LISTED RECORDS Block Start
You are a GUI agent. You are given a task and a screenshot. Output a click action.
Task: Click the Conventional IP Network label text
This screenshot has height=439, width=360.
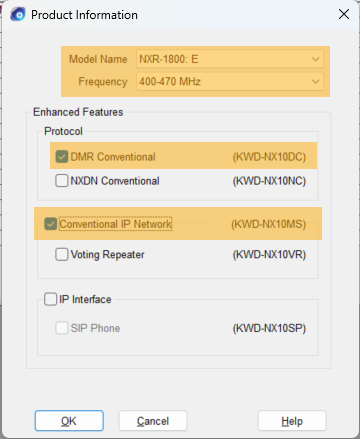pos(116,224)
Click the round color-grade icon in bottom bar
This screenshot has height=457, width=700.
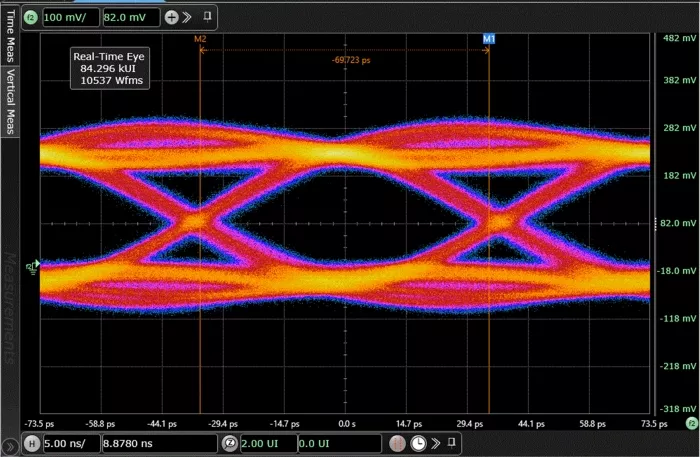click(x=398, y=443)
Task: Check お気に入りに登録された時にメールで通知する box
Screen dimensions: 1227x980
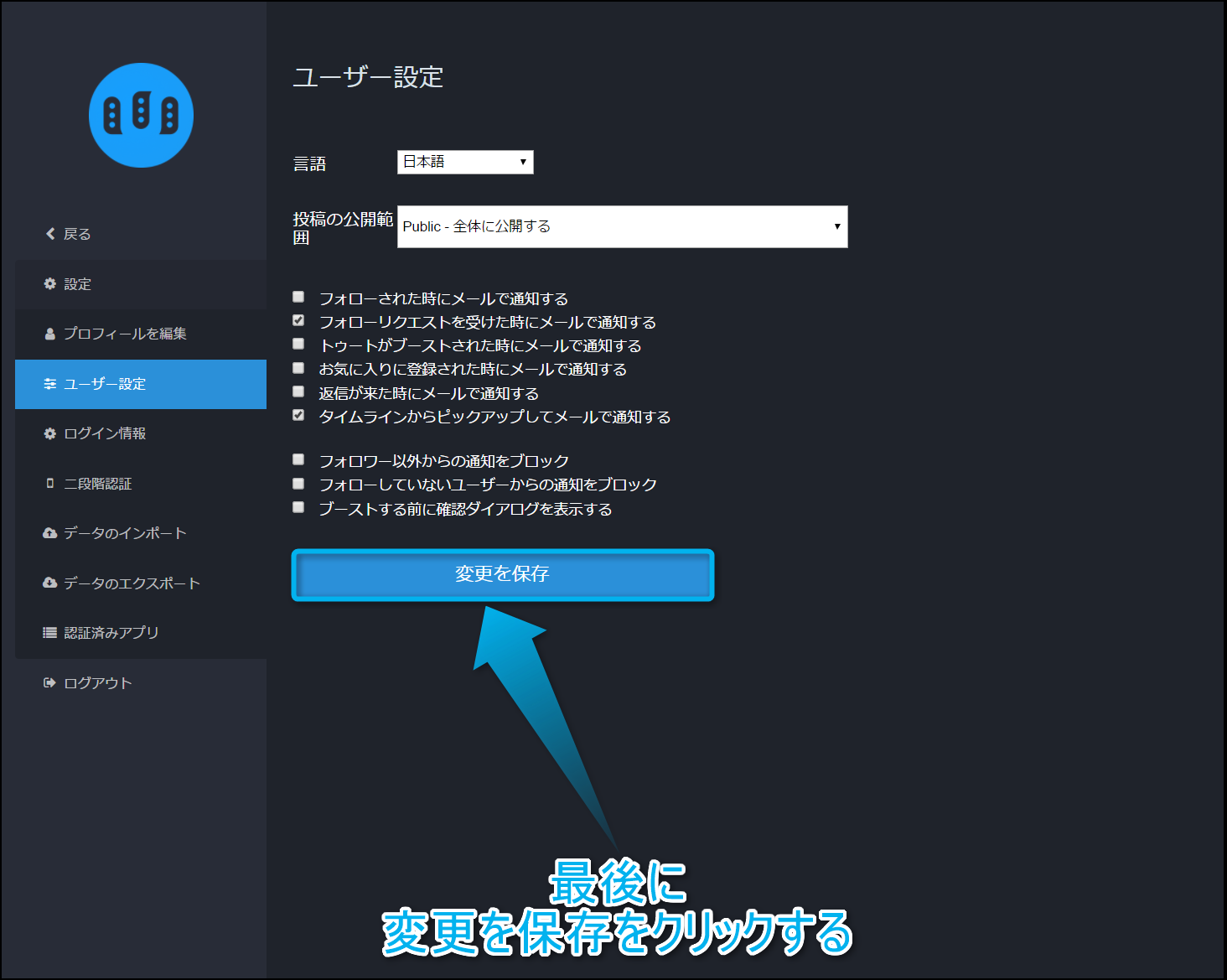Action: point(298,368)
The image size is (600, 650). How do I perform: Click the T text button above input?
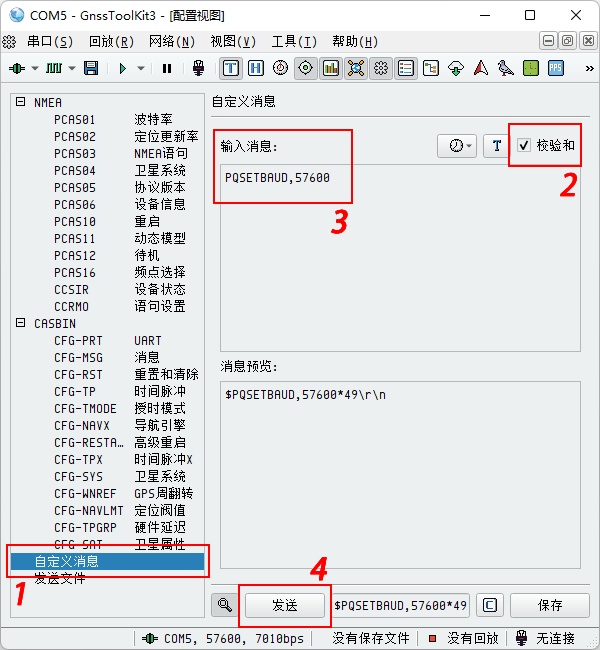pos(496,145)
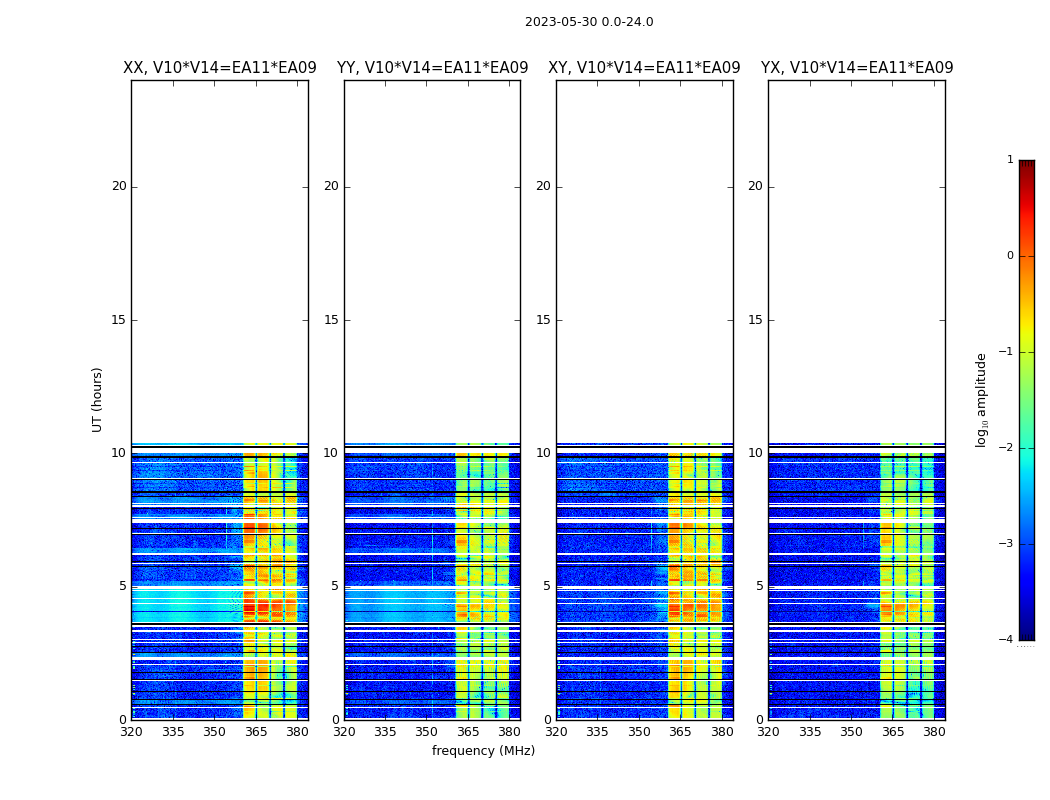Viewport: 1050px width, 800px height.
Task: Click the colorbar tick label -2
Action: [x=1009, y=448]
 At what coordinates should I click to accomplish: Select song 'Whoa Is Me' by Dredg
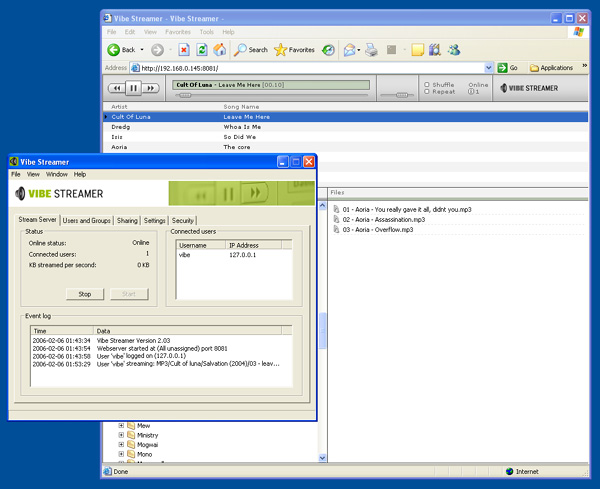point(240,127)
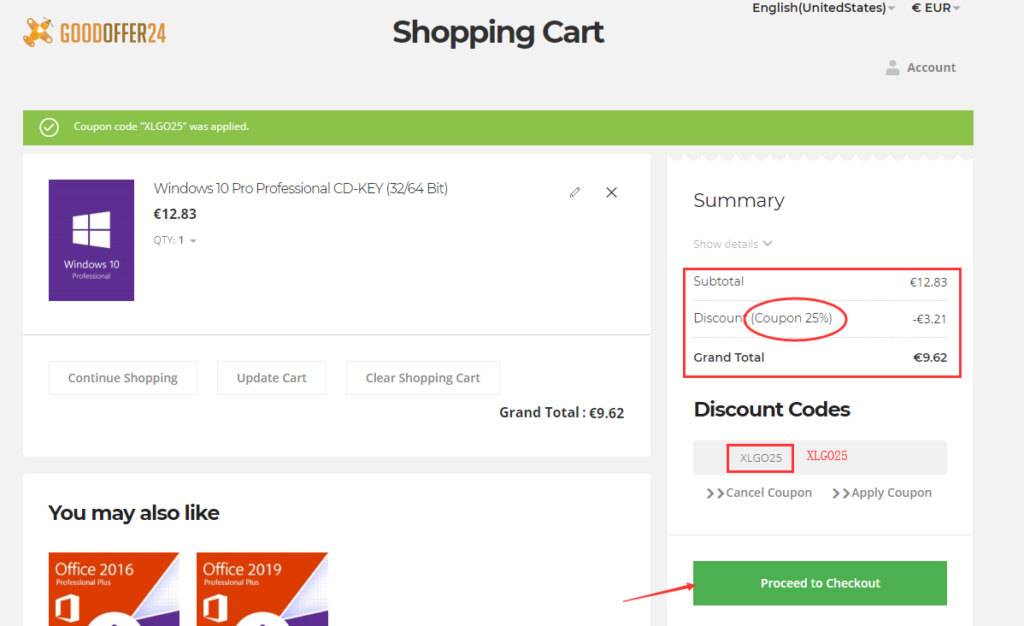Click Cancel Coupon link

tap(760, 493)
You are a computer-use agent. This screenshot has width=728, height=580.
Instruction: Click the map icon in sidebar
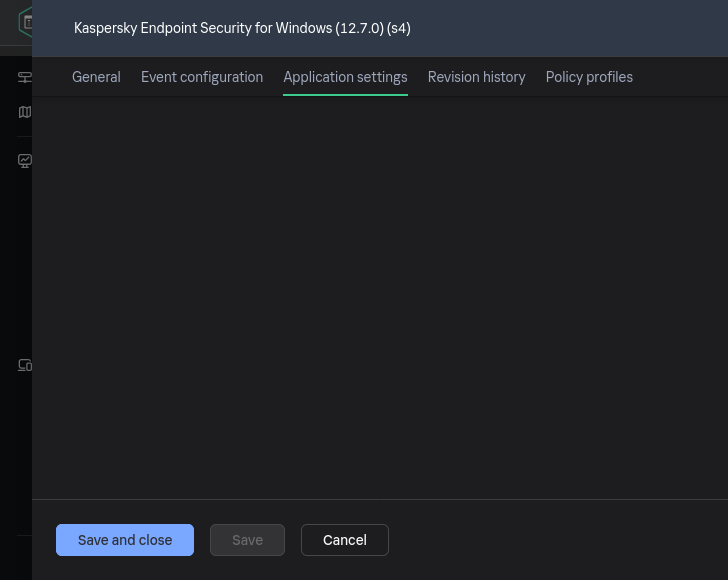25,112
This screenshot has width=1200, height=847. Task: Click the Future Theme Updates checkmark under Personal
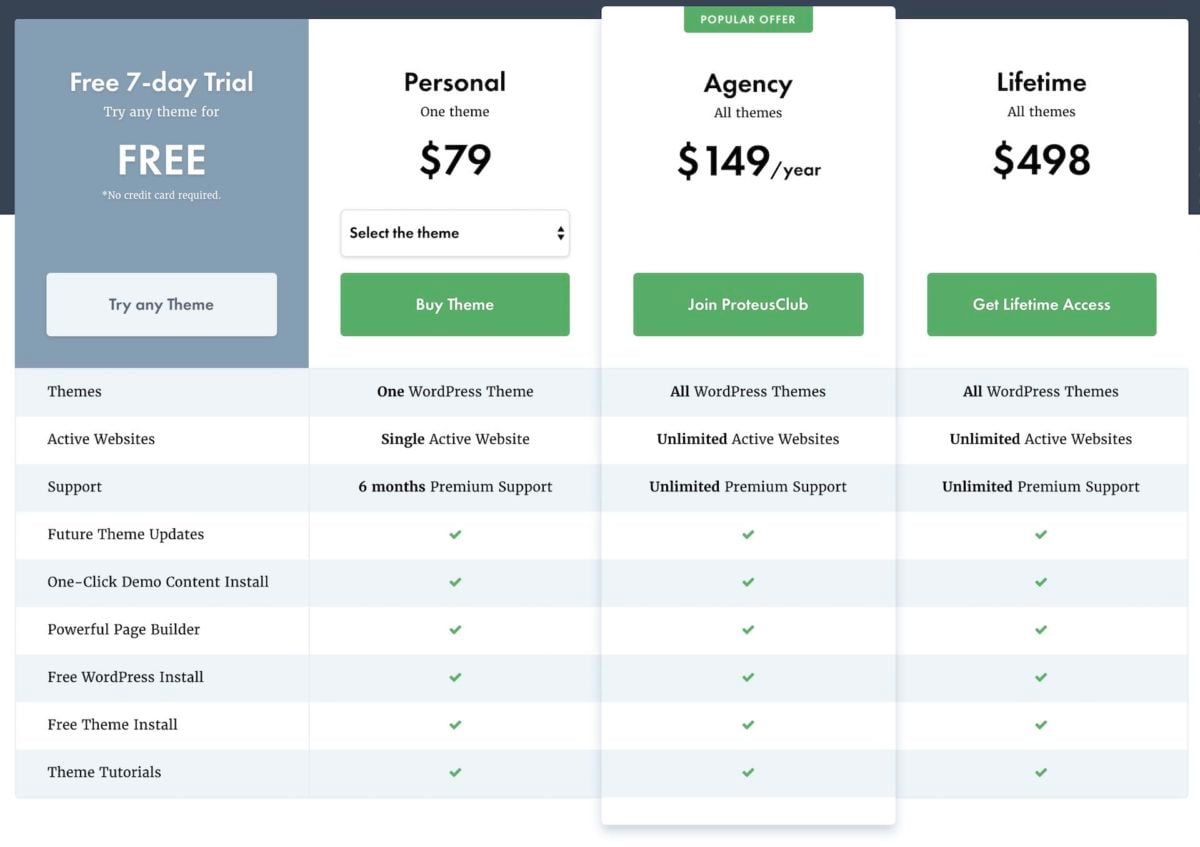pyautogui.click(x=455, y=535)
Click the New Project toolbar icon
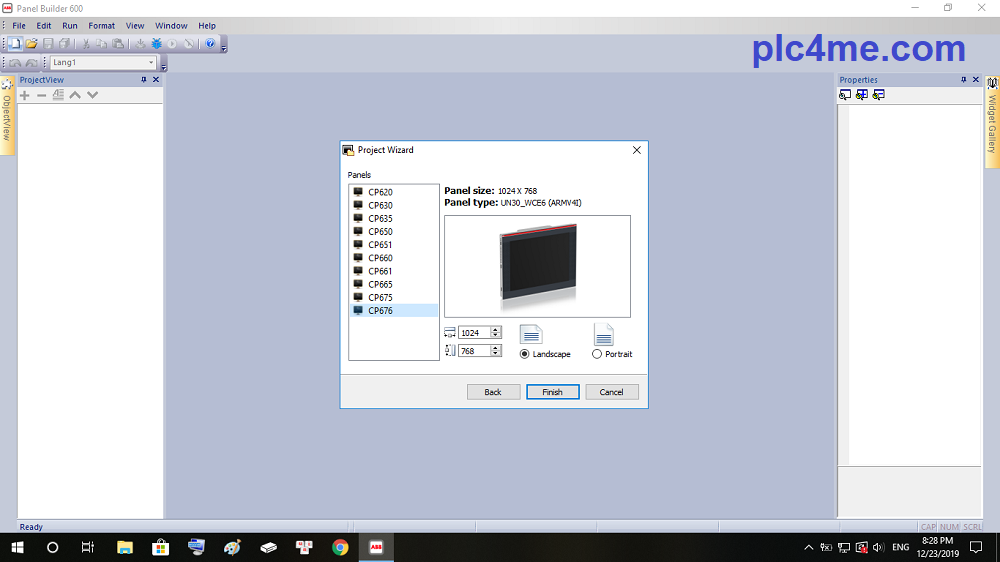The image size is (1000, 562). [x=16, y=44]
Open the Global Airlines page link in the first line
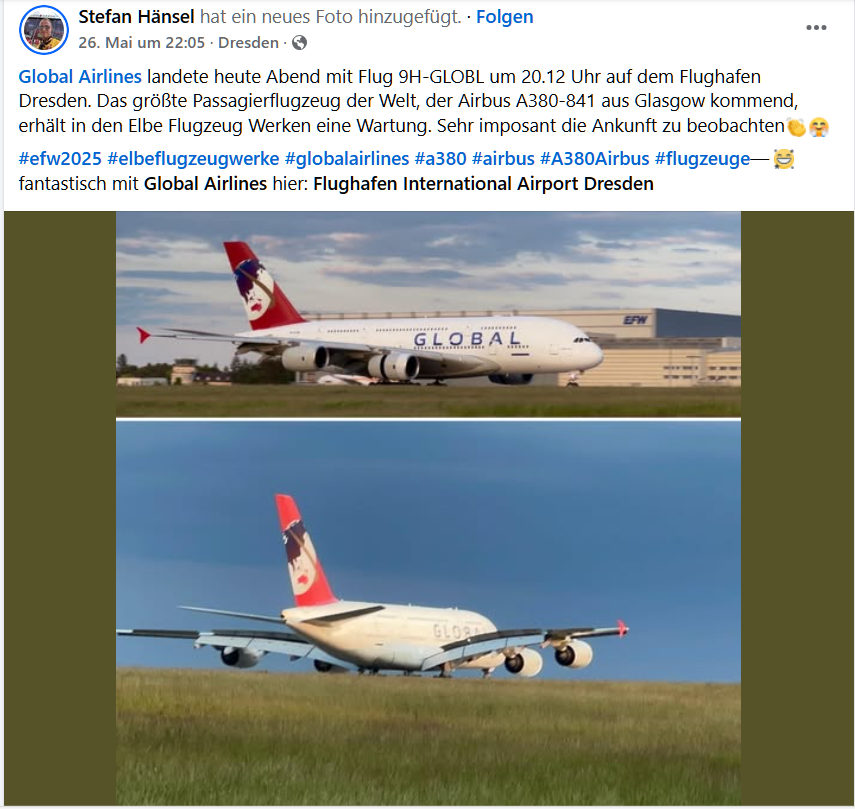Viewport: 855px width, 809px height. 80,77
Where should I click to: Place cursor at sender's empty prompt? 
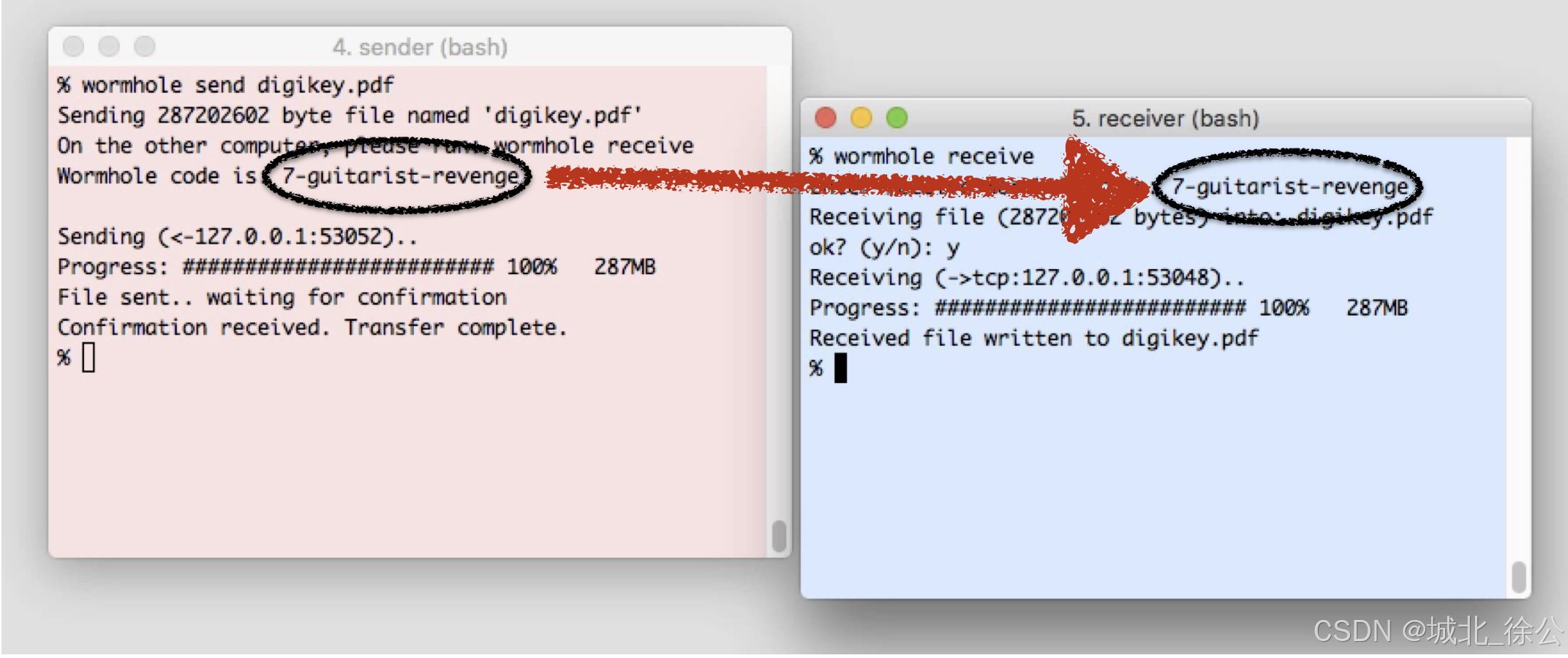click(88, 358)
LISTED RECORDS Block End
*EXERCISE INSTRUCTIONS:* Say how many lines of the entries above hold the string "agent", and say nothing besides the number.

*YOUR SOLUTION:* 2